## TASK TO CARRY OUT
Copy each line of the entries below that contains the string "accomplish".

Collected data:
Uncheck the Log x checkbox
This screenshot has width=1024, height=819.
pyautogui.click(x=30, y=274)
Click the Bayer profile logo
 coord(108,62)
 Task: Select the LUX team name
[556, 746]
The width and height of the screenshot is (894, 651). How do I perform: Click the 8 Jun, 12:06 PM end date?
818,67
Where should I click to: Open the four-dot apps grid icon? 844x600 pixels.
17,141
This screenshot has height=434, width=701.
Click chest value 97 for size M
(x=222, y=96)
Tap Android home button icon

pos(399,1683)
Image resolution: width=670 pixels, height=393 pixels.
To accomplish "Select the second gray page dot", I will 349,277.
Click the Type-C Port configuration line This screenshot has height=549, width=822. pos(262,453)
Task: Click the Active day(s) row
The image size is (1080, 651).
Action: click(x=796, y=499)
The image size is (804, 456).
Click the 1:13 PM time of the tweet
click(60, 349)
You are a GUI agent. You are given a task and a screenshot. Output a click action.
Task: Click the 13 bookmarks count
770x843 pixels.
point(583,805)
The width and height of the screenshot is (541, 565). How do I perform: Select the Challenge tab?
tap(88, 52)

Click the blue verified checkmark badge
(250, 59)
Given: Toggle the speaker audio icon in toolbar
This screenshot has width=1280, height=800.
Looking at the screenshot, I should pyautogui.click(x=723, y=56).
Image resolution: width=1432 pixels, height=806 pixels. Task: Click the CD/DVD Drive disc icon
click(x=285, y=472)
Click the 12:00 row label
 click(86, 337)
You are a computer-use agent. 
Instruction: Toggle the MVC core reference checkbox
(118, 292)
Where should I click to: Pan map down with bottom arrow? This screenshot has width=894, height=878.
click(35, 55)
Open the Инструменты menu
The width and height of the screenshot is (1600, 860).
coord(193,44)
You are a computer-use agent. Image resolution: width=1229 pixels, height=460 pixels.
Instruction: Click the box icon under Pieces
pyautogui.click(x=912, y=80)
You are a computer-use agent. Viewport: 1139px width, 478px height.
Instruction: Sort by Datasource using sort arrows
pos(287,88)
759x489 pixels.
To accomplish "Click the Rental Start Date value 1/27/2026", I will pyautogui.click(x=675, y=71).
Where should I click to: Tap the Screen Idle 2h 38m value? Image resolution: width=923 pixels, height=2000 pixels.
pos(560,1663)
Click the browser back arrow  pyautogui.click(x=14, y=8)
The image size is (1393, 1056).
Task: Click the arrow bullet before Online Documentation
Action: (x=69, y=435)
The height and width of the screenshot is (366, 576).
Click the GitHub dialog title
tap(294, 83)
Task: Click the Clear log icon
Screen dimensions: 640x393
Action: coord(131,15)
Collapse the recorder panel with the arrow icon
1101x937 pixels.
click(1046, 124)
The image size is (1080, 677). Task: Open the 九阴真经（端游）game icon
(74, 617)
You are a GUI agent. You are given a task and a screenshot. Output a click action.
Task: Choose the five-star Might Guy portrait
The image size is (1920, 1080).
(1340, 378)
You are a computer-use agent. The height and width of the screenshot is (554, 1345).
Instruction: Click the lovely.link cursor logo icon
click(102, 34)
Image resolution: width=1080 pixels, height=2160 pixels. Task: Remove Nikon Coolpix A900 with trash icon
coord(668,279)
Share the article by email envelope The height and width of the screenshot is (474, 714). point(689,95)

## RESULT
To accomplish "Select the second gray page dot", I will 349,277.
To accomplish "Click the Rental Start Date value 1/27/2026", I will pyautogui.click(x=675, y=71).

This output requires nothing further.